Goslar. Die Stadtverwaltung bekommt eine neue Struktur. In drei Phasen gibt sie sich ab Anfang 2026 bis Anfang 2028 ein neues Gesicht. Für den über den Sommer nachgebesserten Vorschlag der Verwaltungsspitze gingen am Montag 22 Finger von SPD, FDP und fünf Christdemokraten hoch. Der Rest des Rates votierte dagegen und kam auf 14 Stimmen.

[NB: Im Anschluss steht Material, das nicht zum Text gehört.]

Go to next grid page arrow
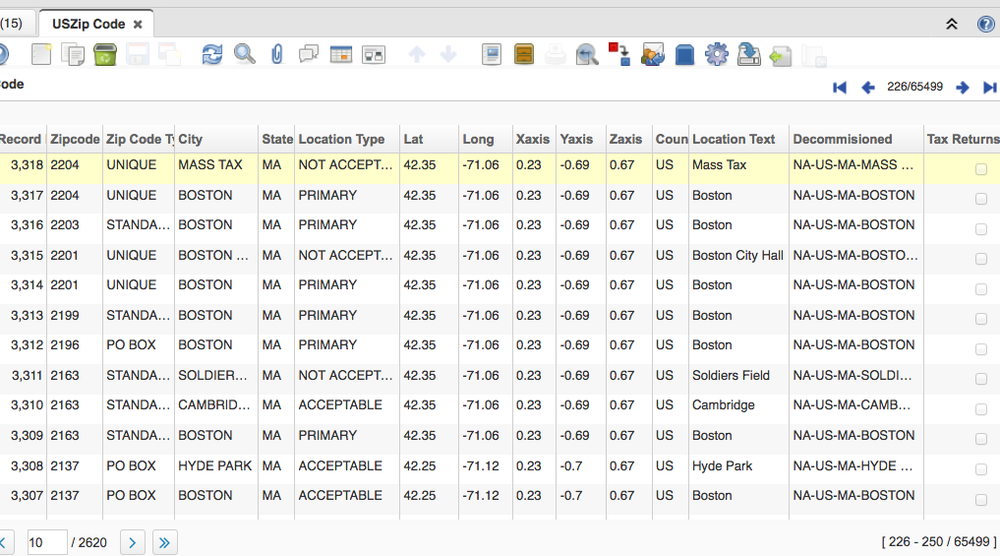Viewport: 1000px width, 556px height. (x=132, y=542)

Zu den 14 Gegnern der Verwaltungsreform zählte auch das CDU-Trio Ralph Bogisch, Maik Jankowsky und Bengt Kreibohm. Zu den Nein-Sagern gesellte sich zudem der frisch aus der Fraktion ausgetretene Christdemokrat Axel Bender. Der Finanzausschussvorsitzende Dr. Pascal Bothe fehlte am Montag. Das Stimmverhalten belegt, wie schwer sich gerade die CDU mit ihrer Entscheidungsfindung tat. Aber hatten nicht ausgerechnet die Christdemokraten die Organisationsuntersuchung der Verwaltung mit ihrem Antrag angeschoben? Das Ergebnis überzeugte offenkundig nur die Hälfte von ihnen, obwohl mit den Wirtschaftsprüfern von „PricewaterhouseCoopers“ (PwC) weiß Gott keine No-Names für 235.620 Euro in Goslar am Start waren.
Start im August 2024
„Ein Gutachten mit Zündstoff“ titelte die GZ schon, als die Verwaltungsspitze die PwC-Kernempfehlungen im August 2024 öffentlich machte. Die Reibungspunkte waren schnell ausgemacht: Die Kultur sollte ausgerechnet in der Weltkulturerbestadt Goslar (wieder) in einem Geschäftsbereich mit dem Bürgerservice aufgehen. Das Goslarer Gebäudemanagement (GGM), zwei Jahrzehnte lang als Eigenbetrieb unterwegs, sollte zurück in die Kernverwaltung geholt und in einem riesigen Baubereich landen. Oberbürgermeisterin Urte Schwerdtner (SPD) und Erster Stadtrat Dirk Becker legten nach Ostern ihren ersten Vorschlag vor. Nach intensiven Beratungen in den Fachgremien fand sich keine Mehrheit, zumal auch das Rechnungsprüfungsamt urplötzlich mit massiven Bedenken dazwischengrätschte. Im Juni stoppte Schwerdtner den ersten Anlauf. Jetzt ging der zweite Versuch durch.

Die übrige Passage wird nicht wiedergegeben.